◆ Task requirements: Copy out the lines verbatim, starting with the line that contains "This screenshot has height=517, width=921." and going on through the line that contains "(x=606, y=358)", and leave the pictures out.

◆ Extracted entries:
* begin *

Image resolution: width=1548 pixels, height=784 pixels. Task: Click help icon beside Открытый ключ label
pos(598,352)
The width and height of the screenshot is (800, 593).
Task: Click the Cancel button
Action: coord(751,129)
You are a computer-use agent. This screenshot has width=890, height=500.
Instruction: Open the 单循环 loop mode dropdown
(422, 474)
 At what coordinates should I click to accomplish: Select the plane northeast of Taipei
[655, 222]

* end *
* begin *

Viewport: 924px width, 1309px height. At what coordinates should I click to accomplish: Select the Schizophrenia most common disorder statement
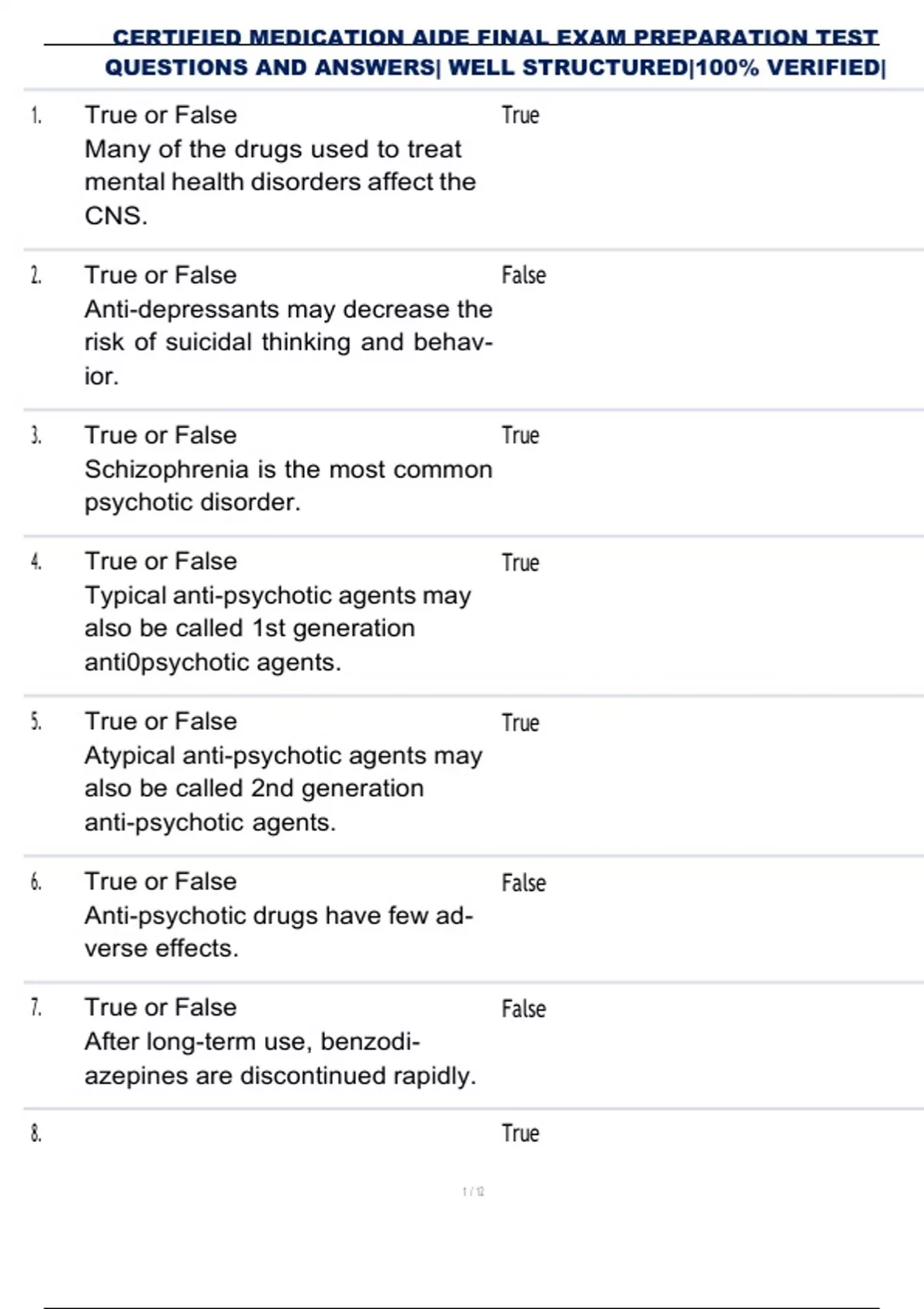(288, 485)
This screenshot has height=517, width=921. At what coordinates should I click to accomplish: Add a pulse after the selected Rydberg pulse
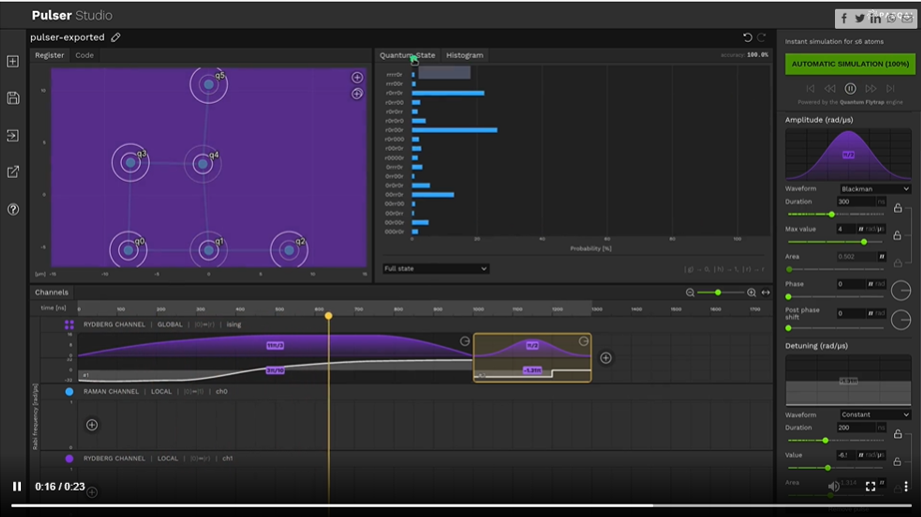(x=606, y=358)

* end *

◆ Problem solution:
This screenshot has height=517, width=921. At what coordinates should I click to accomplish: Add a pulse after the selected Rydberg pulse
(x=606, y=358)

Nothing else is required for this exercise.